# 82 tractor will not start



## rusty l taylor (Jan 7, 2018)

my tractor will not start i have check fuel system check glow plugs it sound like it has no compression to start engine .i have very little white smoke leaving the exhaust when i attempt to start th tractor


----------



## sixbales (May 18, 2011)

Howdy Rusty, welcome to the tractor forum.

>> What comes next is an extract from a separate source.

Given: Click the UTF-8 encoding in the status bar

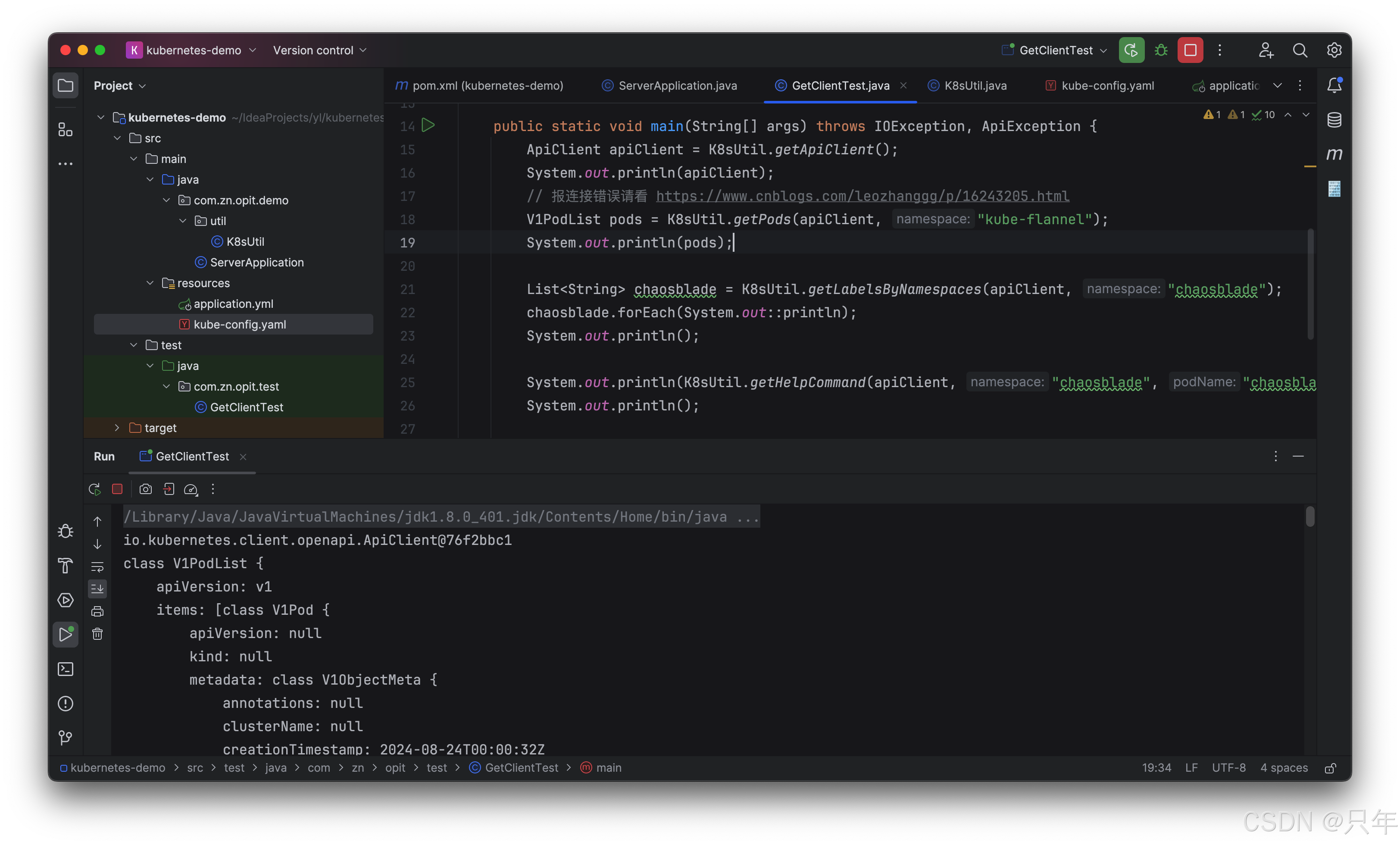Looking at the screenshot, I should (1228, 768).
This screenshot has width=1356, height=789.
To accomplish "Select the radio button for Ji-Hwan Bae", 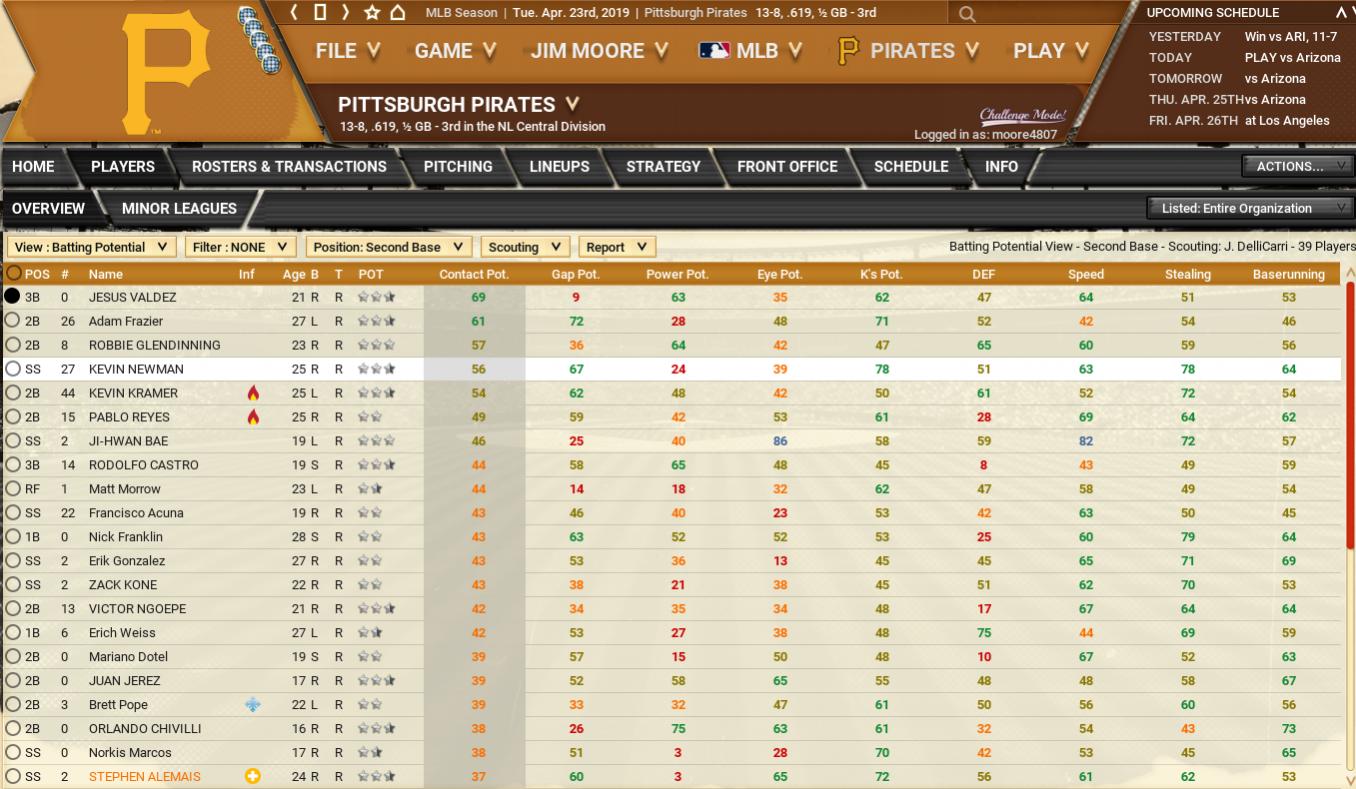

Which model are you talking about? Has this tractor been sitting idle for a long period of time? Does it have a compression release for starting? If so, I would check that the compression release lever is not stuck.


----------



## rusty l taylor (Jan 7, 2018)

yes it was sitting for awhile the compression lever is not stuck it started once it will not start now


----------



## rhino (Jan 9, 2017)

Is it possible to open the hood and with a smart phone take a video of the engine while you are trying to start it?


----------



## rusty l taylor (Jan 7, 2018)

I am having trouble uploading video email me ill send it that way


----------



## Hoodoo Valley (Nov 14, 2006)

Can you put the video on youtube then link it here?


----------



## rusty l taylor (Jan 7, 2018)




----------



## rusty l taylor (Jan 7, 2018)

tractor beam said:


> Can you put the video on youtube then link it here?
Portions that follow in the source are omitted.